Material for this task Start Marker

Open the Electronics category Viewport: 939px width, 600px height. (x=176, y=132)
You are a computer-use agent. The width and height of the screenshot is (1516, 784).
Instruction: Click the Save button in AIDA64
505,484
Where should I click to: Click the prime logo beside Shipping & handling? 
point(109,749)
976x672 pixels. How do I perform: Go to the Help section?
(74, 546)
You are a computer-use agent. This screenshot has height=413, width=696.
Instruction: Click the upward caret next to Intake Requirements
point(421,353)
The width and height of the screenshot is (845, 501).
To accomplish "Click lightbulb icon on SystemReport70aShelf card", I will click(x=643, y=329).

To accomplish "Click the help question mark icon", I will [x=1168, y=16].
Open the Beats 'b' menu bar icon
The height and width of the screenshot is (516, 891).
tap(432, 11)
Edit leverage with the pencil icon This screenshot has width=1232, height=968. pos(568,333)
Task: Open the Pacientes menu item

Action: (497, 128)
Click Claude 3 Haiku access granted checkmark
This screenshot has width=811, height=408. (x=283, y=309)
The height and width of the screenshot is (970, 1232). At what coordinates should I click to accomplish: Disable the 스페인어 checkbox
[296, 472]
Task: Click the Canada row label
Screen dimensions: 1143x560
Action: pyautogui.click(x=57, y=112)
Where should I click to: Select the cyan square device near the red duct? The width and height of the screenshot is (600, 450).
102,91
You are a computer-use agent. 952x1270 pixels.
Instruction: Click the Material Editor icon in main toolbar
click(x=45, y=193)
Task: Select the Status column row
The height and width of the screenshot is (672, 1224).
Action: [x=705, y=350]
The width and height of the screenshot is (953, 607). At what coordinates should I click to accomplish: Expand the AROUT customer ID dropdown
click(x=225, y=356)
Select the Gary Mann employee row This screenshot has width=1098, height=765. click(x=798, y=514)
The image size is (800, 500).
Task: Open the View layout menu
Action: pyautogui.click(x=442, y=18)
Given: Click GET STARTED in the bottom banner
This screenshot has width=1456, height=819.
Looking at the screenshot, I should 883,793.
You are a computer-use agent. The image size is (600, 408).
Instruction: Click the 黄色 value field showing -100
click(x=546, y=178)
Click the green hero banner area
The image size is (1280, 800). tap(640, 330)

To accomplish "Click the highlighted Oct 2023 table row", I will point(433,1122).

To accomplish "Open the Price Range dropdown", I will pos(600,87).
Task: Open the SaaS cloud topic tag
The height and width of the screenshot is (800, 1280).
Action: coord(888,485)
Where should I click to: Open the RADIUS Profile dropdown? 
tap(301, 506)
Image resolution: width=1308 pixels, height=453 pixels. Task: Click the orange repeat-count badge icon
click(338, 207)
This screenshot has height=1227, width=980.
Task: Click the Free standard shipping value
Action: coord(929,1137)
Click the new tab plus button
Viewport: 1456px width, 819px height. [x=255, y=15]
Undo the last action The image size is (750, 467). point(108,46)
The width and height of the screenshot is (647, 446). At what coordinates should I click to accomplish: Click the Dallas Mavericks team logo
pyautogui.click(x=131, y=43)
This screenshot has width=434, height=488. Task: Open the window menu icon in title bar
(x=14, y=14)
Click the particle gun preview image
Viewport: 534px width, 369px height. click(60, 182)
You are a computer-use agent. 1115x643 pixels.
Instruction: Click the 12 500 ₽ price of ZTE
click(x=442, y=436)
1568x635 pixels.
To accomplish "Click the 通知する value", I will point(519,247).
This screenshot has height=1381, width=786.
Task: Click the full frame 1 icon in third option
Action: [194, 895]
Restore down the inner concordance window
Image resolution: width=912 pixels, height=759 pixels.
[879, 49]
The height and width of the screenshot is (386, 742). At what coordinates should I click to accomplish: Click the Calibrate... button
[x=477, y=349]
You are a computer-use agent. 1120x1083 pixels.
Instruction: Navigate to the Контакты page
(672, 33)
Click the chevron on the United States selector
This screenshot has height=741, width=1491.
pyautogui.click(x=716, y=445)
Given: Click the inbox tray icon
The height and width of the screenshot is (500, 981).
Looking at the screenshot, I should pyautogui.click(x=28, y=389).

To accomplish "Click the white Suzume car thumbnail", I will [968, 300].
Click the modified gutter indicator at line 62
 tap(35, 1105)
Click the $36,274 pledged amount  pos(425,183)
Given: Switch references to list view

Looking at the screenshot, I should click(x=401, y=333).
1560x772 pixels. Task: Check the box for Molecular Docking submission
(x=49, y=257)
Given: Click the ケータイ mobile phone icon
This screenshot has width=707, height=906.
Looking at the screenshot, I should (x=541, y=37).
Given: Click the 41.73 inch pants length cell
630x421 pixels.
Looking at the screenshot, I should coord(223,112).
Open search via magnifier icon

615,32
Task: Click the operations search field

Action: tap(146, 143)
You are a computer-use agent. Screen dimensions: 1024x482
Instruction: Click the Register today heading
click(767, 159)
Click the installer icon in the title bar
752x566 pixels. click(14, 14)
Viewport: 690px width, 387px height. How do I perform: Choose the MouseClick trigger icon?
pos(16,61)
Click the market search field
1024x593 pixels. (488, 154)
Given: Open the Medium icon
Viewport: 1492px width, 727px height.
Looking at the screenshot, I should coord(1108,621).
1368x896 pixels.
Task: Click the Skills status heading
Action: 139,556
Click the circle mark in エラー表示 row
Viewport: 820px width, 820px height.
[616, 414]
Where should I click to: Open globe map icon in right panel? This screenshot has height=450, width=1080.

Material for this task End Marker

**Exercise objective**
Print every record above once more, exactly as written.

**Final answer**
Open the Electronics category Viewport: 939px width, 600px height. (x=176, y=132)
You are a computer-use agent. The width and height of the screenshot is (1516, 784).
Instruction: Click the Save button in AIDA64
505,484
Where should I click to: Click the prime logo beside Shipping & handling? 
point(109,749)
976x672 pixels. How do I perform: Go to the Help section?
(74, 546)
You are a computer-use agent. This screenshot has height=413, width=696.
Instruction: Click the upward caret next to Intake Requirements
point(421,353)
The width and height of the screenshot is (845, 501).
To accomplish "Click lightbulb icon on SystemReport70aShelf card", I will click(x=643, y=329).

To accomplish "Click the help question mark icon", I will [x=1168, y=16].
Open the Beats 'b' menu bar icon
The height and width of the screenshot is (516, 891).
tap(432, 11)
Edit leverage with the pencil icon This screenshot has width=1232, height=968. pos(568,333)
Task: Open the Pacientes menu item

Action: (497, 128)
Click Claude 3 Haiku access granted checkmark
This screenshot has width=811, height=408. (x=283, y=309)
The height and width of the screenshot is (970, 1232). At what coordinates should I click to accomplish: Disable the 스페인어 checkbox
[296, 472]
Task: Click the Canada row label
Screen dimensions: 1143x560
Action: pyautogui.click(x=57, y=112)
Where should I click to: Select the cyan square device near the red duct? The width and height of the screenshot is (600, 450).
102,91
You are a computer-use agent. 952x1270 pixels.
Instruction: Click the Material Editor icon in main toolbar
click(x=45, y=193)
Task: Select the Status column row
The height and width of the screenshot is (672, 1224).
Action: [x=705, y=350]
The width and height of the screenshot is (953, 607). At what coordinates should I click to accomplish: Expand the AROUT customer ID dropdown
click(x=225, y=356)
Select the Gary Mann employee row This screenshot has width=1098, height=765. click(x=798, y=514)
The image size is (800, 500).
Task: Open the View layout menu
Action: pyautogui.click(x=442, y=18)
Given: Click GET STARTED in the bottom banner
This screenshot has width=1456, height=819.
Looking at the screenshot, I should 883,793.
You are a computer-use agent. The image size is (600, 408).
Instruction: Click the 黄色 value field showing -100
click(x=546, y=178)
Click the green hero banner area
The image size is (1280, 800). tap(640, 330)

To accomplish "Click the highlighted Oct 2023 table row", I will point(433,1122).

To accomplish "Open the Price Range dropdown", I will pos(600,87).
Task: Open the SaaS cloud topic tag
The height and width of the screenshot is (800, 1280).
Action: coord(888,485)
Where should I click to: Open the RADIUS Profile dropdown? 
tap(301, 506)
Image resolution: width=1308 pixels, height=453 pixels. Task: Click the orange repeat-count badge icon
click(338, 207)
This screenshot has height=1227, width=980.
Task: Click the Free standard shipping value
Action: coord(929,1137)
Click the new tab plus button
Viewport: 1456px width, 819px height. [x=255, y=15]
Undo the last action The image size is (750, 467). point(108,46)
The width and height of the screenshot is (647, 446). At what coordinates should I click to accomplish: Click the Dallas Mavericks team logo
pyautogui.click(x=131, y=43)
This screenshot has width=434, height=488. Task: Open the window menu icon in title bar
(x=14, y=14)
Click the particle gun preview image
Viewport: 534px width, 369px height. click(60, 182)
You are a computer-use agent. 1115x643 pixels.
Instruction: Click the 12 500 ₽ price of ZTE
click(x=442, y=436)
1568x635 pixels.
To accomplish "Click the 通知する value", I will point(519,247).
This screenshot has height=1381, width=786.
Task: Click the full frame 1 icon in third option
Action: [194, 895]
Restore down the inner concordance window
Image resolution: width=912 pixels, height=759 pixels.
[879, 49]
The height and width of the screenshot is (386, 742). At what coordinates should I click to accomplish: Click the Calibrate... button
[x=477, y=349]
You are a computer-use agent. 1120x1083 pixels.
Instruction: Navigate to the Контакты page
(672, 33)
Click the chevron on the United States selector
This screenshot has height=741, width=1491.
pyautogui.click(x=716, y=445)
Given: Click the inbox tray icon
The height and width of the screenshot is (500, 981).
Looking at the screenshot, I should pyautogui.click(x=28, y=389).

To accomplish "Click the white Suzume car thumbnail", I will [968, 300].
Click the modified gutter indicator at line 62
 tap(35, 1105)
Click the $36,274 pledged amount  pos(425,183)
Given: Switch references to list view

Looking at the screenshot, I should click(x=401, y=333).
1560x772 pixels. Task: Check the box for Molecular Docking submission
(x=49, y=257)
Given: Click the ケータイ mobile phone icon
This screenshot has width=707, height=906.
Looking at the screenshot, I should (x=541, y=37).
Given: Click the 41.73 inch pants length cell
630x421 pixels.
Looking at the screenshot, I should coord(223,112).
Open search via magnifier icon

615,32
Task: Click the operations search field

Action: tap(146, 143)
You are a computer-use agent. Screen dimensions: 1024x482
Instruction: Click the Register today heading
click(767, 159)
Click the installer icon in the title bar
752x566 pixels. click(14, 14)
Viewport: 690px width, 387px height. How do I perform: Choose the MouseClick trigger icon?
pos(16,61)
Click the market search field
1024x593 pixels. (488, 154)
Given: Open the Medium icon
Viewport: 1492px width, 727px height.
Looking at the screenshot, I should coord(1108,621).
1368x896 pixels.
Task: Click the Skills status heading
Action: 139,556
Click the circle mark in エラー表示 row
Viewport: 820px width, 820px height.
[616, 414]
Where should I click to: Open globe map icon in right panel? This screenshot has height=450, width=1080.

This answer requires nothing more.